>>>

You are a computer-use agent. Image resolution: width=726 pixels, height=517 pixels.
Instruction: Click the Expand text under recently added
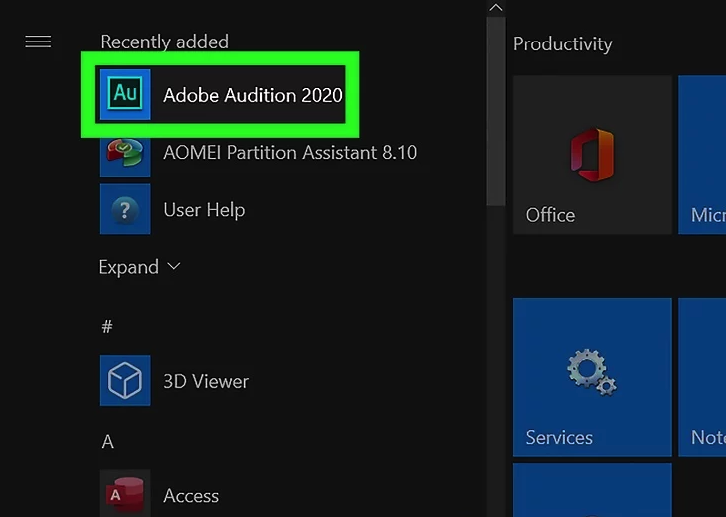tap(128, 267)
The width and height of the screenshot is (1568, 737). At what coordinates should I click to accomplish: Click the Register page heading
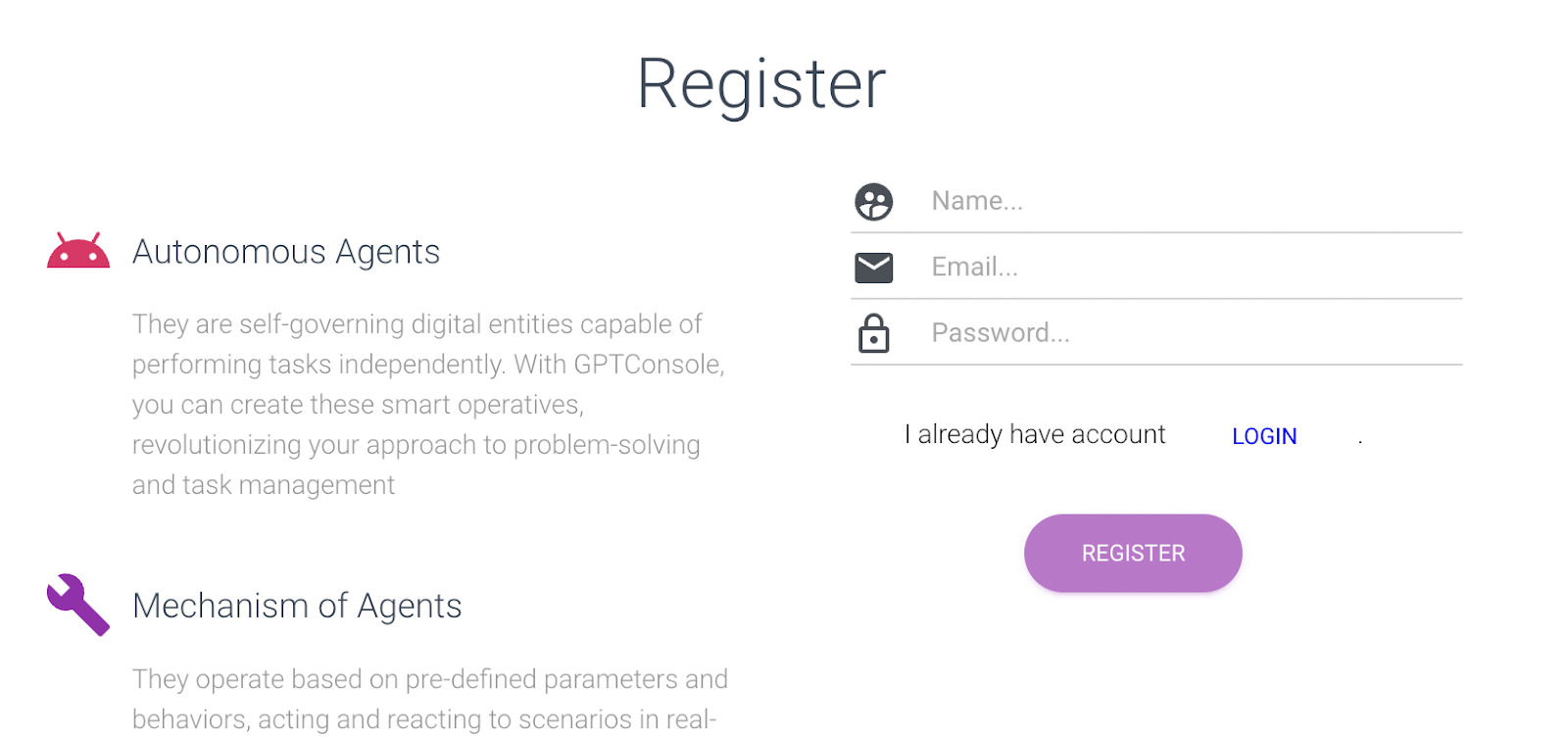click(x=761, y=84)
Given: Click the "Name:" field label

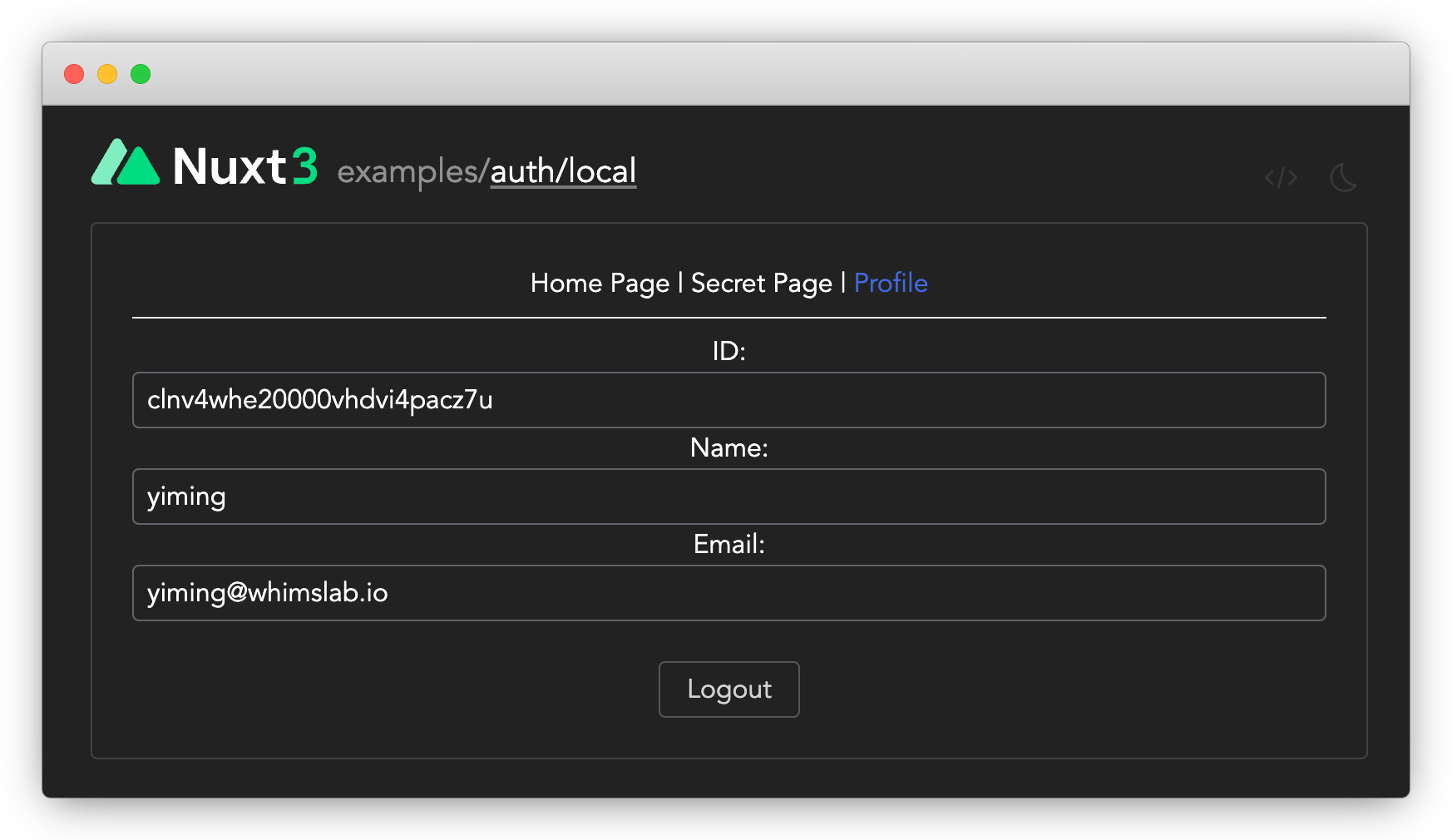Looking at the screenshot, I should click(728, 447).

<<<

▶ **What the task asks**
A faithful copy of each entry is required, and no picture may be carried into it.

▶ **Your solution**
You are a computer-use agent. Image resolution: width=726 pixels, height=517 pixels.
Instruction: Click the Expand text under recently added
tap(128, 267)
The width and height of the screenshot is (1568, 737). At what coordinates should I click to accomplish: Click the Register page heading
click(x=761, y=84)
Given: Click the "Name:" field label

Looking at the screenshot, I should click(728, 447).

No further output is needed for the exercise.